Providing reusable alternatives is one answer, but it is a not comprehensive one. “Lucky supermarkets have been selling reusable bags [for some time], however there is no noticeable change in the use of plastic bags by customers,” said Helene Tho, Marketing Manager at DFI Lucky.

Management at Pencil supermarket in Daun Penh district said they are planning to sell bags made from cloth to reduce the dependence on plastic, but said that foreigners would most likely be the biggest users.

Implementing a tax on plastic bags to encourage people to reuse is another answer. The Ministry of Environment is currently working with the Ministry of Tourism to get retailers to charge 500 riel for each plastic bag by 2015, according to Mr. Sam An at City Hall.

“It is only a plan so far, but hopefully this project will start by 2015,” he said.

Ireland, who pioneered the measure, has seen plastic bag usage drop by 93.5 percent since 2001, according to the Irish Department of the Environment.

Many environmental campaigners hark back to the recent past, when large green lotus leaves were used to carry goods before plastic bags were introduced, but Mr. Sam An insisted that lotus leaves are now consigned to history in Cambodia.

“We cannot use lotus leaves again because this is a backward step,” he said, adding that Phnom Penh and the Ministry of Tourism are looking for a partner to develop a new kind of bag that breaks down easier to replace the ones used now.

What is clear is that until a cheap and effective replacement material can be found to fit the same purpose, there is no single, easy solution to the problem.

“Now, people just throw away.

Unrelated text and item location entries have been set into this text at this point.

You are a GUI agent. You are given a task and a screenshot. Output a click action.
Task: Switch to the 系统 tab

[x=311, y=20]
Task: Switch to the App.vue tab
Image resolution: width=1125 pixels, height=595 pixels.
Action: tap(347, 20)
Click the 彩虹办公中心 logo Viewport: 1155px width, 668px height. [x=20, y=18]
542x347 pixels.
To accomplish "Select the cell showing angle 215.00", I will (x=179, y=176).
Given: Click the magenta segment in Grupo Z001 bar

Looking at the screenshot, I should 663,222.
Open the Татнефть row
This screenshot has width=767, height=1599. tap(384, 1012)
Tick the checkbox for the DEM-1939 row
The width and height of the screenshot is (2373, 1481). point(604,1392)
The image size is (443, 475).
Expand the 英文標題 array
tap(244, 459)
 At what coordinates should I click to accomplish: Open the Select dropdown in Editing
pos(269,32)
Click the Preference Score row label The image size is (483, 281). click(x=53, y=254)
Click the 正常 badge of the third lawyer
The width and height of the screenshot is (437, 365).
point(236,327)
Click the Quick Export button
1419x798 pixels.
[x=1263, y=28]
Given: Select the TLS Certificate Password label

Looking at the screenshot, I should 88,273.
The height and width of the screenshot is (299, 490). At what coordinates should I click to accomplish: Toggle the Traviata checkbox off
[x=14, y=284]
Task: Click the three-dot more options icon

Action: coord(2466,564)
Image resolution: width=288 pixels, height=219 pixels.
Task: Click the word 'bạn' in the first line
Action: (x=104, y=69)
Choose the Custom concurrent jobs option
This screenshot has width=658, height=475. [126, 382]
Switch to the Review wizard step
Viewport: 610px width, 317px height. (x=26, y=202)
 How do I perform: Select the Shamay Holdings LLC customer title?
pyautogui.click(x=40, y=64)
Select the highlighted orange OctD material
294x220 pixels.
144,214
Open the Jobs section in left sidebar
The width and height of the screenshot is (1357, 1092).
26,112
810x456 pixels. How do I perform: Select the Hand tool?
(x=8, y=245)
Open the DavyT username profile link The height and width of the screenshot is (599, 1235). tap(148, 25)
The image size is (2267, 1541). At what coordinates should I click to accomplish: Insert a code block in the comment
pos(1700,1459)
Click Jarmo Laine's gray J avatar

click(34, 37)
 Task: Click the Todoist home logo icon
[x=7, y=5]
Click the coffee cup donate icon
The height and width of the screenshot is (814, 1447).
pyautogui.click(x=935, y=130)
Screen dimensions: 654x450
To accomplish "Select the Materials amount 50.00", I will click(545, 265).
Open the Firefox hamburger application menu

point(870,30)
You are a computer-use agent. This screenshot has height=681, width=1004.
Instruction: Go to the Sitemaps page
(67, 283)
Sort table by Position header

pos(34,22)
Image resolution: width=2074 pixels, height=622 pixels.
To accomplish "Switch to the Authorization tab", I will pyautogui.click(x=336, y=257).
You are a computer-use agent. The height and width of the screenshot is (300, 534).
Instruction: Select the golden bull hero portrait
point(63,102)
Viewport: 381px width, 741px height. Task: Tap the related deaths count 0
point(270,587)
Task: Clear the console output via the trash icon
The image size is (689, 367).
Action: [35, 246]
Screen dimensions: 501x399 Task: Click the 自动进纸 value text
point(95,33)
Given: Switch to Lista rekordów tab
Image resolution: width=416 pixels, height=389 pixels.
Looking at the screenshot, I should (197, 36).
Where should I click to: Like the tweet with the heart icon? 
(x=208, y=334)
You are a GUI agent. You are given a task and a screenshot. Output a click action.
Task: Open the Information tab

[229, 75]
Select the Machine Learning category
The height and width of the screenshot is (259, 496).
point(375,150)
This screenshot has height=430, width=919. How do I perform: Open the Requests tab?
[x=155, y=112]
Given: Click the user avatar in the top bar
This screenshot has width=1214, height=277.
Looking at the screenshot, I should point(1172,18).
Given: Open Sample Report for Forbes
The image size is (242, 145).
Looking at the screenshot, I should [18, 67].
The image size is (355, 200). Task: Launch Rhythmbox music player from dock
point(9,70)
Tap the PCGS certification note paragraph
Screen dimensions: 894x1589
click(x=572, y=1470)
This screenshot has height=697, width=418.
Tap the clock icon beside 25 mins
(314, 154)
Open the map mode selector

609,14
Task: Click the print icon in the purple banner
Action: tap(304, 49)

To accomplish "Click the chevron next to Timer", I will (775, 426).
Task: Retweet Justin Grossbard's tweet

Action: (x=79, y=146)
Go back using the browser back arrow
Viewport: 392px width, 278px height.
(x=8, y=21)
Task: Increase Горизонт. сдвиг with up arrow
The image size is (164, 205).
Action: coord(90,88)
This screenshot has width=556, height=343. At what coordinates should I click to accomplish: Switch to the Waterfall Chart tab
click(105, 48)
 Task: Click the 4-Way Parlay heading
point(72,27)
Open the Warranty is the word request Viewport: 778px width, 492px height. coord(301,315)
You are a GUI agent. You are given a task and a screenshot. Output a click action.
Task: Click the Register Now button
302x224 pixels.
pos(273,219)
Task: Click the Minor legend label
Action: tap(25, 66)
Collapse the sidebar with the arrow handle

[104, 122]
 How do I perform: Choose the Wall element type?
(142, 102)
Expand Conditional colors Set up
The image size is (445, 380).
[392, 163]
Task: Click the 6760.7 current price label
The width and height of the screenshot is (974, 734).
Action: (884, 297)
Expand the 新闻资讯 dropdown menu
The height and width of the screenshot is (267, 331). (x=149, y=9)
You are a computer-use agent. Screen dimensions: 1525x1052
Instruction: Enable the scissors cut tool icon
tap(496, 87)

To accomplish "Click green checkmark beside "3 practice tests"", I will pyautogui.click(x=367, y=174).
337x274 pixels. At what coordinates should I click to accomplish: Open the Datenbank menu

But people need time, and over time as awareness is raised, people’s attitudes will change,” said Uch Rithy, executive director of the Cambodian Education and Waste Management Organization, an NGO that cooperates with local authorities to tackle the country’s waste problem.

“But there are many factors that need to come together to make the situation better—law enforcement, legislation and peer-to-peer awareness.”

While these things take time, JICA is wasting none as it seeks an immediate solution to the flooding that is still affecting Phnom Penh.

“We have [given] four vehicles to City Hall and conducted…training to use the vehicles so that they can clean the sludge accumulated in the drainage system,” Ms. Solady said.